— INFORMATION SUPPLIED —
+===+

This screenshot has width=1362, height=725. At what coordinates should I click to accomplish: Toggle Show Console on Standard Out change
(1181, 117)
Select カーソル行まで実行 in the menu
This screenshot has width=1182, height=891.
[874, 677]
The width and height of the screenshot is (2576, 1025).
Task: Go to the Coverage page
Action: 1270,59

+===+

Convert the material above into a JSON list of strings with one string per line, omitting any blank lines.

— SOLUTION TO THIS EXERCISE —
[
  "This screenshot has width=1362, height=725. At what coordinates should I click to accomplish: Toggle Show Console on Standard Out change",
  "(1181, 117)",
  "Select カーソル行まで実行 in the menu",
  "This screenshot has width=1182, height=891.",
  "[874, 677]",
  "The width and height of the screenshot is (2576, 1025).",
  "Task: Go to the Coverage page",
  "Action: 1270,59"
]